Aquella visita la hicimos junto a un seminarista que lideraba un grupo de jóvenes llamado Juvenes Dei. Ninguno de nosotros pasaba de los quince años. Todos llenos de vida, de sangre nueva, de huesos fuertes, de juventud dichosa, de esa barrera que nos hace creer inmortales, inquebrantables, que nos ciega la capacidad de establecer una empatía genuina con esa realidad distante pero cierta de la vejez, de los pasos lentos, de la memoria intermitente, de las derrotas sin revancha, de la finitud de nuestros días. Aun así, ese día, todos estábamos callados. El seminarista nos incitó a decir cualquier cosa acerca de la experiencia. Nadie hablaba, todos nos mirábamos con una madurez insospechada. Allí, con nuestra piel tersa y estirada, la realidad saltó el muro de nuestra juventud y nos mostró lo vulnerables que podíamos llegar a ser, lo sencillo que resulta reconocer que todos tenemos un ciclo más allá de nuestra juventud y nuestra adultez, que todos nos marchitamos como lo hace la flor más radiante y aromática, como la fruta más rechoncha y jugosa, como el semental más fuerte y rápido; todos estamos atados al ciclo natural de vejez y del último suspiro. ¿Pero acaso hace falta saber que esa realidad puede ser nuestra para reaccionar ante la realidad de nuestros semejantes? ¿Solo porque a alguno de nosotros o  quienes amamos pueden llegar a una situación semejante debemos movilizarnos ante las condiciones en las que viven cientos de viejos, pero especialmente nuestros viejos, los del Hospital Geriátrico? Cualquier ser humano, sin importar sus condiciones, en especial las económicas, debería, mas allá del papel, gozar de una vejez digna, tranquila y con los cuidados necesarios para vivir bien esa etapa final de la vida.

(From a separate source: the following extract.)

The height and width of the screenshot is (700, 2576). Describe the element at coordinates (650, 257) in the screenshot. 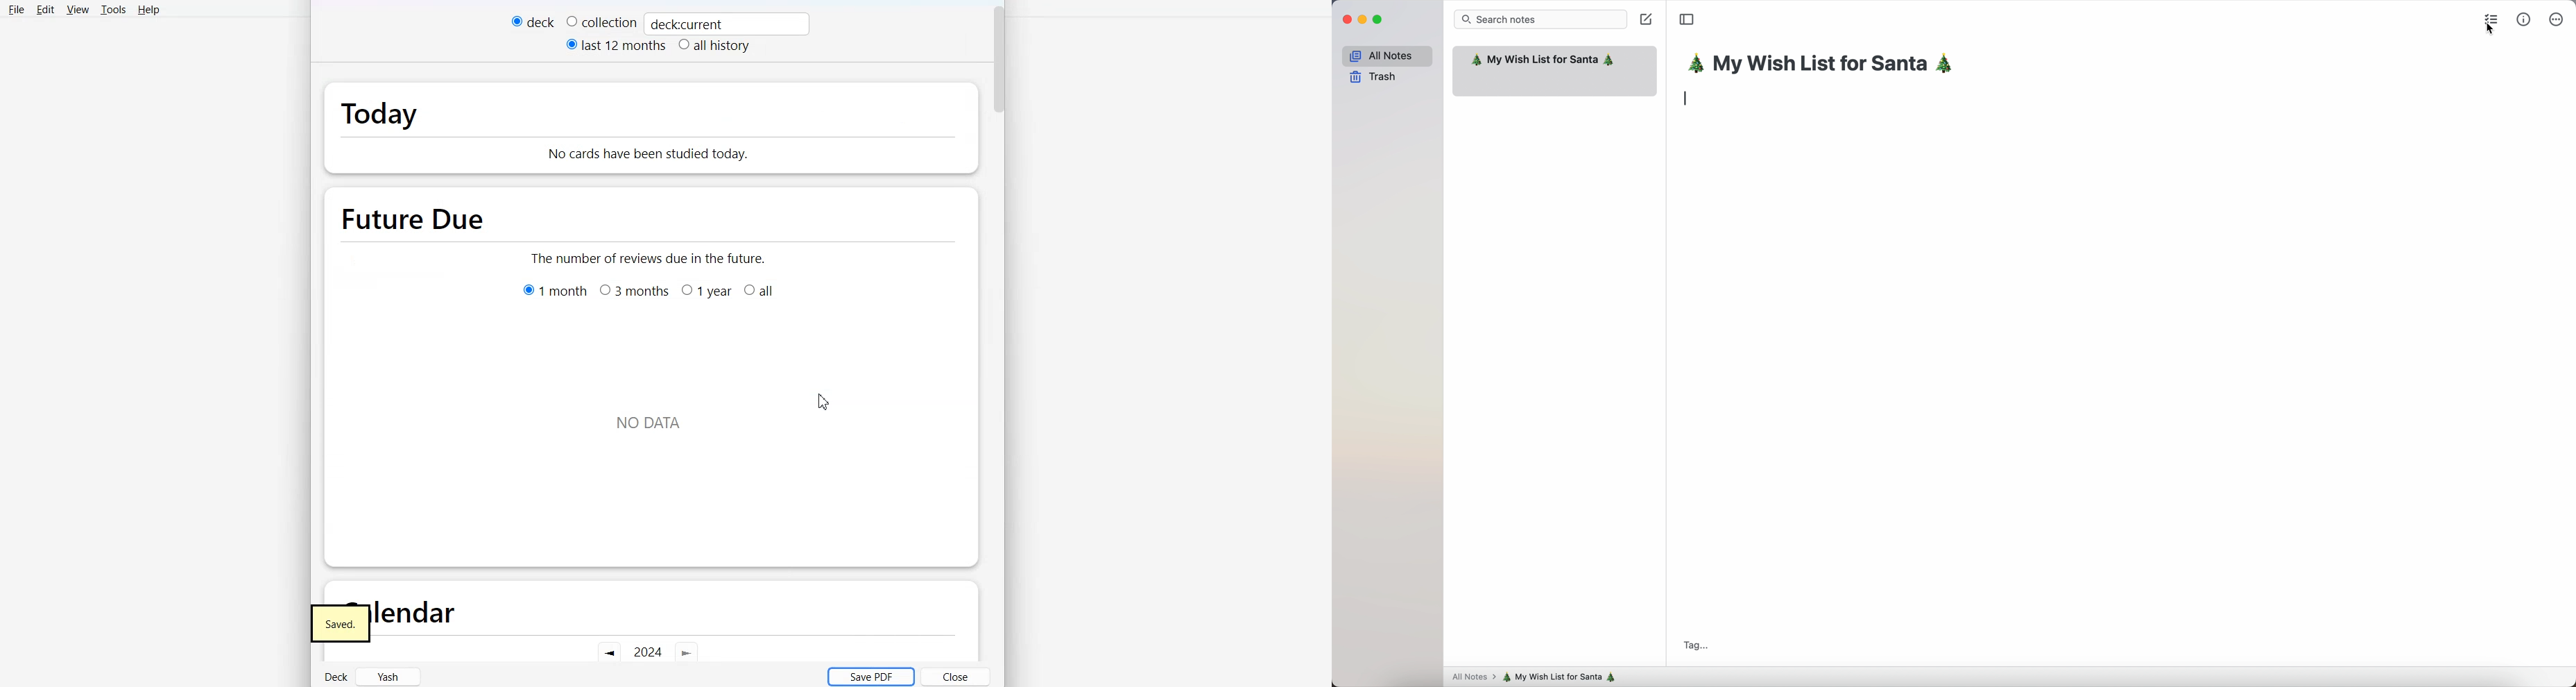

Foto: Periódico La Patria.

Por lo menos la comunidad de la Cuchilla del Salado debería hacerlo. Nuestro patrono, el Padre Nacianceno Tamayo, después de su abnegado servicio a la comunidad, después de haberse entregado en materia y espíritu todo lo que pudo poseer, ustedes bien saben a qué me refiero, terminó sus días en el Hospital Geriátrico. Cuando ninguno de sus paisanos quiso hacerse cargo de un viejo que requería los mismos cuidados de un niño recién nacido, el Hospital Geriátrico se hizo cargo de él y sobrellevó sus últimas horas hasta aquél nueve de octubre de 1991 cuando murió solo, absolutamente solo y en medio de las sábanas regaladas que le pudieron conseguir algunos de sus colegas porque, los trapos y jirones en los que estaba, bien podían haber sido de un indigente a quien nadie hubiese nunca conocido.

La crisis del Hospital Geriátrico sigue. El arreglo que se tuvo con la Alcaldía fue para el pago urgente de salarios y deudas con EPSs por la prestación de servicios en salud. El Hospital Geriátrico necesita inversiones, mobiliario, reparaciones, equipos de salud y sobre todo, el acompañamiento que podamos brindarle quienes aún gozamos de nuestra vida fulgurosa y nuestra buena salud, no solo para visitarlos y vivir una experiencia de renovada humildad, sino para alzar la voz por quienes ya no pueden hacerlo.  La conciencia social sobre su problemática es un buen comienzo y lo siguiente es la presión sobre los nuevos dirigentes políticos que en octubre disputarán las elecciones a Gobernación, Asamblea Departamental, Alcaldía, Concejo y Juntas Administradoras Locales. Exijamos a los aspirantes soluciones efectivas y sostenibles en el tiempo para el Hospital Geriátrico. Es nuestra responsabilidad, es nuestra deuda.